- EXTRACTED ENTRIES
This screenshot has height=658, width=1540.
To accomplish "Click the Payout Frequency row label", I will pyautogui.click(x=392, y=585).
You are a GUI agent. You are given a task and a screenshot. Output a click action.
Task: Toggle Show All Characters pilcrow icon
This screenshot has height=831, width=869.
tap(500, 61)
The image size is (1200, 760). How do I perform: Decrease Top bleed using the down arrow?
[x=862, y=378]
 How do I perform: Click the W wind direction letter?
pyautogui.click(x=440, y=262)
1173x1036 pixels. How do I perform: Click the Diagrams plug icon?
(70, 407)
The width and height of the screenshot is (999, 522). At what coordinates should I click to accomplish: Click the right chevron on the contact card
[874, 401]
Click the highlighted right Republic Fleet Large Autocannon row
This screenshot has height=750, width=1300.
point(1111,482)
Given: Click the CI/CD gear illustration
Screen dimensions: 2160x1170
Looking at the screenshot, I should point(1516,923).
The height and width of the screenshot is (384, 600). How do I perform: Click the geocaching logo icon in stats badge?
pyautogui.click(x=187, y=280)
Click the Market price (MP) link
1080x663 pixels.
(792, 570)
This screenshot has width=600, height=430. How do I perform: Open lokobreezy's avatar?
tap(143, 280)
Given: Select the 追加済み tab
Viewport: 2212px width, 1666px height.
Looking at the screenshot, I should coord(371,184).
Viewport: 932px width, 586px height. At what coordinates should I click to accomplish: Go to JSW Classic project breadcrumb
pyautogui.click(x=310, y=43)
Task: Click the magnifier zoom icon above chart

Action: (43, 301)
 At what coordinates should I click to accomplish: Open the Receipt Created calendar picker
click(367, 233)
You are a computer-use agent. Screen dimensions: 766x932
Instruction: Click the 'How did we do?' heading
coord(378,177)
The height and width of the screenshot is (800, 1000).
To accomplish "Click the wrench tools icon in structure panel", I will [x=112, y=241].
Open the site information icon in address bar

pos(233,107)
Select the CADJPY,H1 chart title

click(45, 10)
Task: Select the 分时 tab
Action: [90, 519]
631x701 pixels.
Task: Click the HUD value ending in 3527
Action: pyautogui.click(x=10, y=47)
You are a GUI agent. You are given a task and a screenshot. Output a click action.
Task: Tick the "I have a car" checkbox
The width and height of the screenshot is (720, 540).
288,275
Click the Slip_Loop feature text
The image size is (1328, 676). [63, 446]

- YOUR OBJECTIVE
Rewrite the listing from the line containing "Viewport: 932px width, 586px" up to and including the line containing "click(367, 233)", keeping the requests. Multiply every click coordinate in the answers by 1.2, rounding to whole numbers with halves rounded up.

- FINAL ANSWER
Viewport: 932px width, 586px height. At what coordinates should I click to accomplish: Go to JSW Classic project breadcrumb
pyautogui.click(x=372, y=52)
Task: Click the magnifier zoom icon above chart

Action: (52, 361)
 At what coordinates should I click to accomplish: Open the Receipt Created calendar picker
click(440, 280)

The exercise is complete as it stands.